El amor – en su sentido agápico (Griego: Agápe) – significa capacidad concreta de darse en favor del otro, buscando la debida interacción con la verdad de él. Y eso también debe ser aplicado a la concepción humano/erótica del amor, pues, éste para ser auténtico no podrá tener el egoísmo como única fuerza motriz.
El amor no se resume a la utilización del otro como objeto de placer sexual. El no podrá permitir la utilización momentánea y descartable de un “alguien humano” por medio de aventura sin compromiso e irresponsable. El auténtico amor comporta el compromiso.
Estamos acostumbrados a oír los gritos de una sociedad, que elevó a la máxima potencia la necesidad de satisfacer los propios deseos e instintos a cualquier costo, transmutando así el valor de la persona y colocándolo en segundo plano. Dentro de ese universo de comprensión lo que importa es satisfacer el deseo, no importándose si el otro es utilizado como un mero “juego” por algunos instantes, siendo después lanzado en las manos del destino.
Es el amor/compromiso que humaniza la sexualidad, de lo contrario ella se vuelve apenas egoísmo animalesco. La vivencia sexual sin el amor deja de ser humana y se vuelve esclavitud instintiva.
Quien verdaderamente ama es capaz de asumir al otro integralmente, con todas sus consecuencias, sin querer usarlo apenas para una satisfacción superficial.

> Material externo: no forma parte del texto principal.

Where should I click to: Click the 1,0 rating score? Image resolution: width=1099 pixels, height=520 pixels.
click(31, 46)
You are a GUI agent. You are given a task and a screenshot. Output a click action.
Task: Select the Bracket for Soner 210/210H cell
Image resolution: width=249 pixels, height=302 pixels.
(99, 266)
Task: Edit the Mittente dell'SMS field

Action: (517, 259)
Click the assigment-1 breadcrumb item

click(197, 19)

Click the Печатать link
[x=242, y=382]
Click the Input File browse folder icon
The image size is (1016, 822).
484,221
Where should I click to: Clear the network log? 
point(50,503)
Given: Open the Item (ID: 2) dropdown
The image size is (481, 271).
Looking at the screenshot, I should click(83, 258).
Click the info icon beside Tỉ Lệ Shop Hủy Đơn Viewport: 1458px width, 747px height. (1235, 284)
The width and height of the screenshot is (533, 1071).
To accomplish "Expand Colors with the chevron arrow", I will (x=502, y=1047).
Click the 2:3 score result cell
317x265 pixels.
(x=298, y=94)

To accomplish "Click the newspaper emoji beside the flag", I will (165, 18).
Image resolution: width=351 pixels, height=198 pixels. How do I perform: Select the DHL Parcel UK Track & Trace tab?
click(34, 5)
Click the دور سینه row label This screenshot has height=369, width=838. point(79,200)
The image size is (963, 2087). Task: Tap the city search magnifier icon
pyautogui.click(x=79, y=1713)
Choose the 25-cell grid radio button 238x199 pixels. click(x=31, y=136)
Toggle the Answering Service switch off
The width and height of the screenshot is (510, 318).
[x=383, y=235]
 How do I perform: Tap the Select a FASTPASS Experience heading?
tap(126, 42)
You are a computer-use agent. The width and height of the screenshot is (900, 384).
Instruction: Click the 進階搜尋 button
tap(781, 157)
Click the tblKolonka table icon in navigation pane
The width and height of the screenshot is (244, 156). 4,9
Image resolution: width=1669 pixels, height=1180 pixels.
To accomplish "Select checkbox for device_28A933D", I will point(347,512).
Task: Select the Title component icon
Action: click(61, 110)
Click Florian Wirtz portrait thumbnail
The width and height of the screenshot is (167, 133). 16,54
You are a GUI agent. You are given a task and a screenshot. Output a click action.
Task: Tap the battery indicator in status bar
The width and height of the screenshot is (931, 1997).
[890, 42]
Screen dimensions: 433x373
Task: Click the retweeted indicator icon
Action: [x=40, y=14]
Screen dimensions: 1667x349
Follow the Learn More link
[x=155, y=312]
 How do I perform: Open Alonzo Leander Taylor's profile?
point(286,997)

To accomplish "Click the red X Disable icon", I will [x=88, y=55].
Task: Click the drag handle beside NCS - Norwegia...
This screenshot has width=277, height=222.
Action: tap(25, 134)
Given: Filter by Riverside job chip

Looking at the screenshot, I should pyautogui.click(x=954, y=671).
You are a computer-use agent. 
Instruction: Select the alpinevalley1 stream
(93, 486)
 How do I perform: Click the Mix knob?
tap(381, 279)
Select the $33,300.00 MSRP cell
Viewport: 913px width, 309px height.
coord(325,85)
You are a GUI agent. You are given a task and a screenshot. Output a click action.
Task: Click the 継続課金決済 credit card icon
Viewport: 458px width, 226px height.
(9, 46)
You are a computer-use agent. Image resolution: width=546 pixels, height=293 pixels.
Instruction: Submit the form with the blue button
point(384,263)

El amor vuelve humana la sexualidad, generando el compromiso – que tiene su máxima expresión en el matrimonio sacramental – y el bien, necesarios para que la debida interacción acontezca, señalando el otro como fin y no como medio. El ser humano posee una dignidad inviolable, el es persona y nunca deberá ser disminuido a la categoría de objeto.
El amor trae color y sabor a la vida, él inaugura una primavera de sentido para toda y cualquier relación.
La virtud a la que somos llamados consiste en contemplar personas y relacionamientos bajo la óptica del auténtico amor. Así la donación sincera en vista del bien inspirará nuestras actitudes y nos permitirá elevar el ser a su altísima y verdadera condición: la de hijo amado, querido y respetado por Dios.